Entries taken from a collection:
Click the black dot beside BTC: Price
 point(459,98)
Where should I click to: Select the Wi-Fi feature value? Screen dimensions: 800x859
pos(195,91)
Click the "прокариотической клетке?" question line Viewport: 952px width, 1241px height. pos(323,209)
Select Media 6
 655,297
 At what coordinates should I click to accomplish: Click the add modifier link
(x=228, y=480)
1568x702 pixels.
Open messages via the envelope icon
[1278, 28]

• **Work order**: The reply must repeat all of the records precisely.

• **Answer to the exercise**:
Click the black dot beside BTC: Price
 point(459,98)
Where should I click to: Select the Wi-Fi feature value? Screen dimensions: 800x859
pos(195,91)
Click the "прокариотической клетке?" question line Viewport: 952px width, 1241px height. pos(323,209)
Select Media 6
 655,297
 At what coordinates should I click to accomplish: Click the add modifier link
(x=228, y=480)
1568x702 pixels.
Open messages via the envelope icon
[1278, 28]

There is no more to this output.